Many people believe that long-term care insurance is basically nursing home insurance. But it covers a wide variety of health expenses, such as the bills associated with a chronic illness or disability. Moreover, long term health insurance can keep you out of the nursing home, as you reap the convenience of home coverage. Below are a few tips to keep in mind when evaluating long-term care insurance.
Purchase with Spouse
Most long-term care insurance company’s offer discounts to married couples. Expect to save around 30% if you apply with your partner. Also, shared care is a viable option. It allows couples to share the benefits of each other’s policies. If one member of a couple becomes sick they can access 100% of the available funds covered by the insurance policy. If, however, both require access to the account, then the funds can be split evenly.

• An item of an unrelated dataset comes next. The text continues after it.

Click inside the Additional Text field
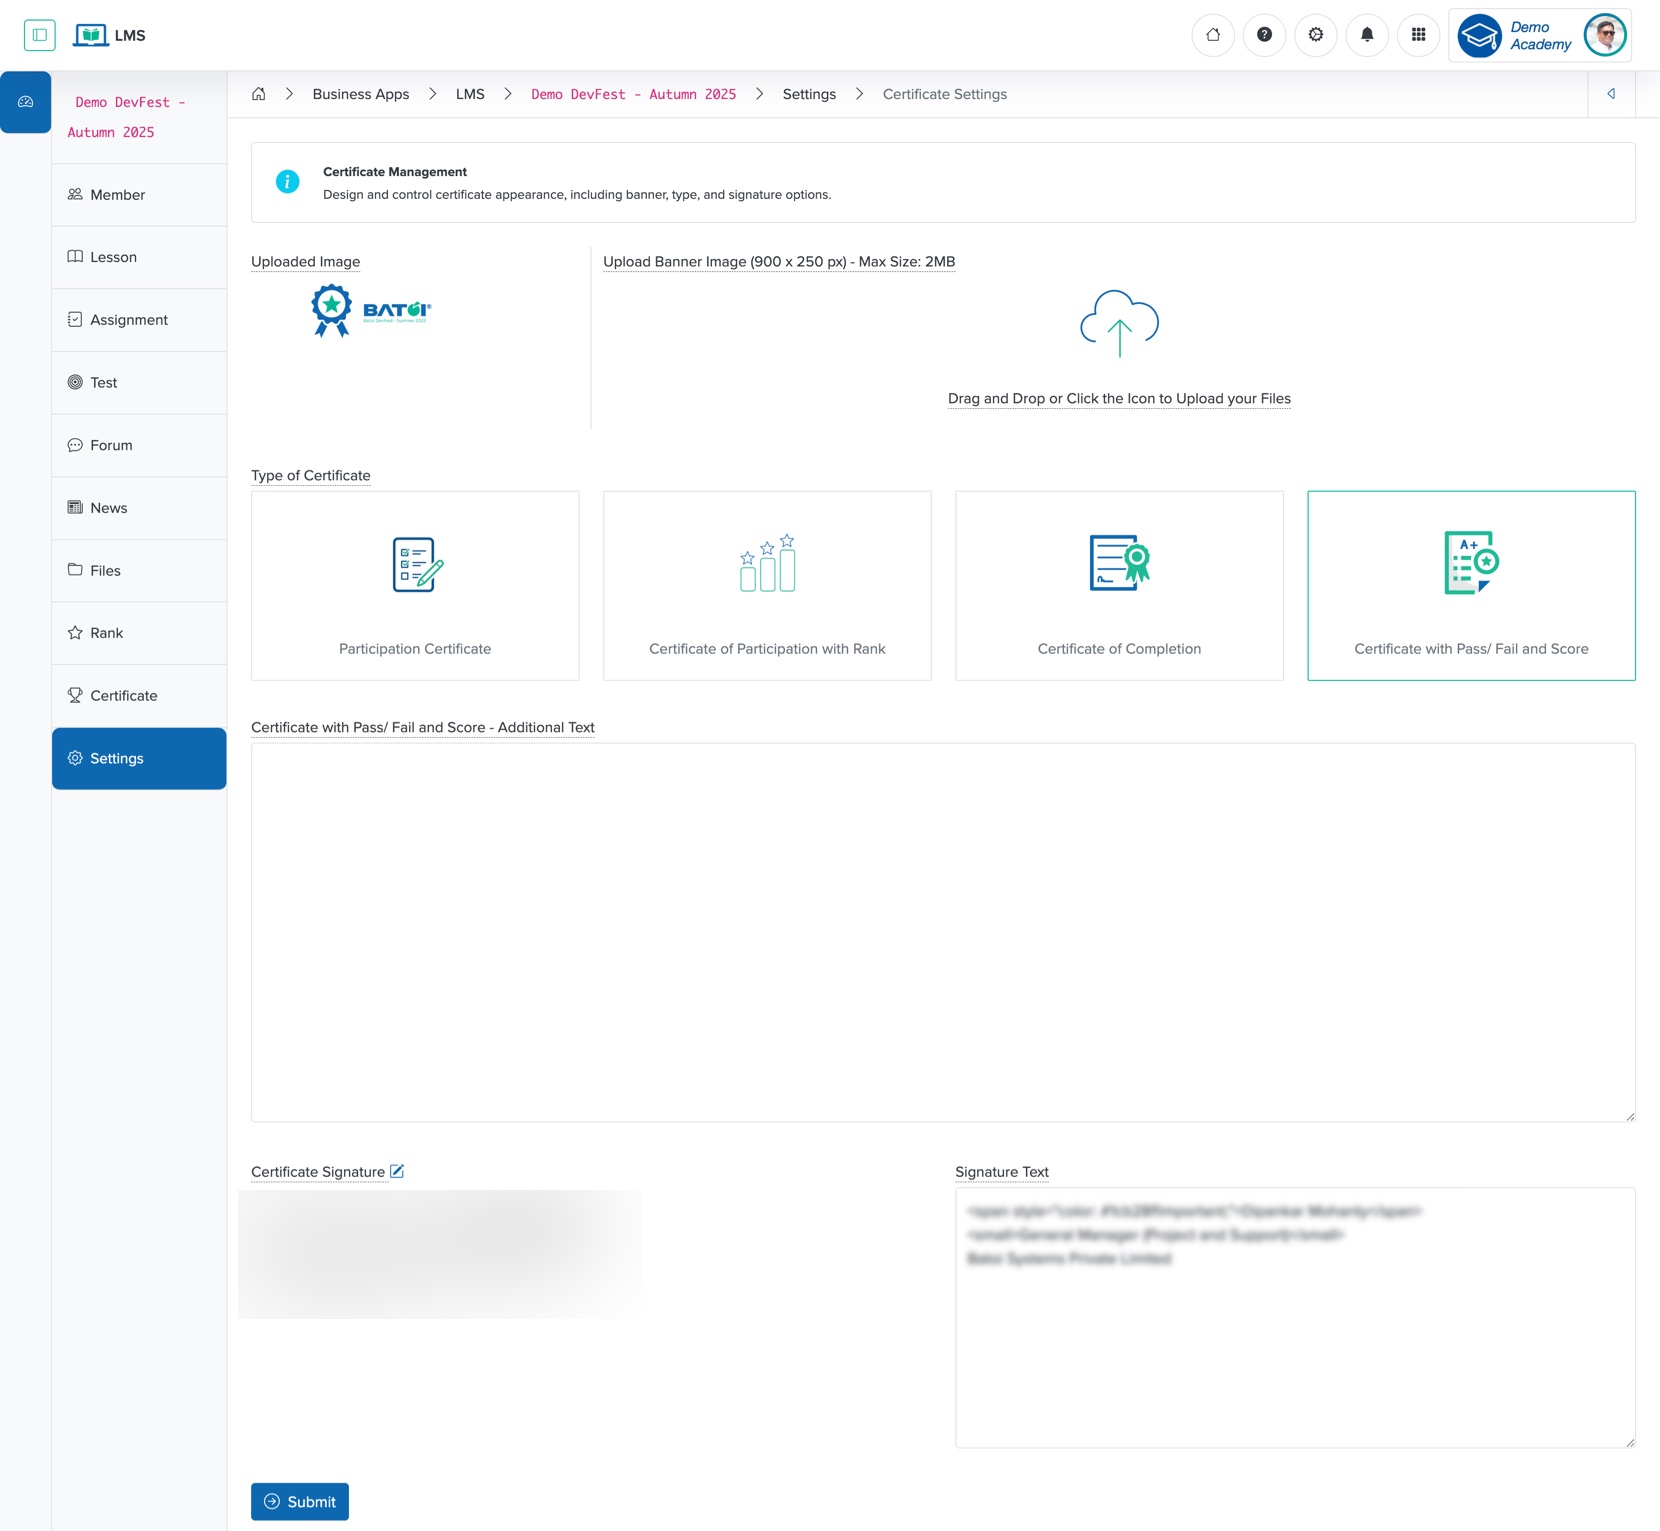The height and width of the screenshot is (1531, 1660). pos(941,930)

Purchase Sooner Rather than Later
Rates for long-term care insurance are largely based on age. The older you are the more you will pay. If you can secure long-term care insurance at an early age, accompanied by some sort of inflation coverage, then you will most likely pay less than your aged counterparts.
Awareness of Tax Write-Offs
If you are a small business owner or have high health care costs, then long-term care insurance premiums can be written off on your tax returns. Licensed accountants will be familiar with this policy, and you will most likely receive a tax break.
Speak with a Qualified Expert
Most consumers have no idea what a long-term care insurance plan looks like. Typically, the plan will cover somewhere around 5,000 month in the event that long term care is necessary. Consumers can expect to pay around $185/month for this coverage.